=== What the task asks ===
Find each line in the records below that contains the word "button", and copy those lines.
##### Data shown #####
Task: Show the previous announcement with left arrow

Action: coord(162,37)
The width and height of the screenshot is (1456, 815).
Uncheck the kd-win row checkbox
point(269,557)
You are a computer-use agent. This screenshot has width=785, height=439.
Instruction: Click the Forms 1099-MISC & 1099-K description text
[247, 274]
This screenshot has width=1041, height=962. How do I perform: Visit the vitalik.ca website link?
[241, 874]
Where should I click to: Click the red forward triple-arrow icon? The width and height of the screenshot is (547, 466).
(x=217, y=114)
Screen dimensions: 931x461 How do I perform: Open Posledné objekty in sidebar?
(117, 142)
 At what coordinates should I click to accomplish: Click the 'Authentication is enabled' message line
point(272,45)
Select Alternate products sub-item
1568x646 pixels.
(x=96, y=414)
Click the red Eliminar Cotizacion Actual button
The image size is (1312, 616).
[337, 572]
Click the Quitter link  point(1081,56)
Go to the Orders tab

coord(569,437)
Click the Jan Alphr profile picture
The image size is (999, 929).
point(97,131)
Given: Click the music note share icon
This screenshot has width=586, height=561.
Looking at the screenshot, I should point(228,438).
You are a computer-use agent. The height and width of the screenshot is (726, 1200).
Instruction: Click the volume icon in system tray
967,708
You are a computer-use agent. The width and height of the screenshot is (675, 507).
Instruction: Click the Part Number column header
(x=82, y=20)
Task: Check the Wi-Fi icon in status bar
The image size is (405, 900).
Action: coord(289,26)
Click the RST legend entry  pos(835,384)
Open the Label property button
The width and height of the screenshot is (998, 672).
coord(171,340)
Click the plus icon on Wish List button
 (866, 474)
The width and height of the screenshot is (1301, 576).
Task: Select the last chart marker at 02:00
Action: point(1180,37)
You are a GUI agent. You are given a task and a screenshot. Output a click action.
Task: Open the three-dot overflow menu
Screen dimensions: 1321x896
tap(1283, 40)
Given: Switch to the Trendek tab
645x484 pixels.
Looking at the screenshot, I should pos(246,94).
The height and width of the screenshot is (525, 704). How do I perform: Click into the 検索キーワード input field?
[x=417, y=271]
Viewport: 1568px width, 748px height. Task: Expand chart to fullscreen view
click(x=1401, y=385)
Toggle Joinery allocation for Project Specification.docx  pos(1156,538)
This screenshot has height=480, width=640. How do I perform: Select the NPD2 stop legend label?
#####
=== Written answer ===
Click the red Eliminar Cotizacion Actual button
Open the Label property button
Click the plus icon on Wish List button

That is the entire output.